Rollback Strategies
Why Rollback Must Be Instant
Every deployment can fail. The question is how quickly you recover. A rollback plan designed in advance takes 30 seconds. A rollback improvised during an incident takes 30 minutes.
Rollback target: previous known-good version deployed within 2 minutes.
Instant Rollback — Blue-Green
The fastest rollback method. Switch traffic back to the previous environment.
Production traffic → [Green v2] (current, broken)
↓ flip load balancer
Production traffic → [Blue v1] (previous, healthy)
Switch time: seconds. Zero downtime. No redeployment needed.

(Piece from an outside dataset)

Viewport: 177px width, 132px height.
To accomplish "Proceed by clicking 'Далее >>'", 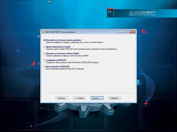I will [96, 98].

# Kubernetes — patch the service to point to previous deployment
kubectl patch service api-service \
-p '{"spec":{"selector":{"version":"v1"}}}'
Version Rollback — Kubernetes
Kubernetes keeps a deployment history. Roll back to any previous revision:
# View history
kubectl rollout history deployment/api-service
# Roll back to previous
kubectl rollout undo deployment/api-service
# Roll back to specific revision
kubectl rollout undo deployment/api-service --to-revision=3
# Monitor rollback
kubectl rollout status deployment/api-service
Automated Rollback on Health Failure
# Kubernetes with Argo Rollouts — auto-rollback on metric breach
analysis:
templates:
- templateName: success-rate
args:
- name: service-name
value: api-service
successCondition: result[0] >= 0.99
failureLimit: 3
# if analysis fails 3 times → automatic rollback to previous version
Traffic Switching — Canary Rollback
During a canary deployment, abort and route all traffic back to v1:
# Argo Rollouts — abort canary
kubectl argo rollouts abort api-service
# Or via CI trigger
kubectl argo rollouts set weight api-service 0
# GitHub Actions — rollback job triggered by monitoring alert
rollback:
if: failure()
needs: deploy-canary
steps:
- run: kubectl argo rollouts abort ${{ env.SERVICE }}
- name: Notify
run: |
curl -X POST ${{ secrets.SLACK_WEBHOOK }} \
-d '{"text":"Rollback triggered for ${{ env.SERVICE }}"}'
Database Migration Rollback
Code rollback is easy. Database migration rollback is hard.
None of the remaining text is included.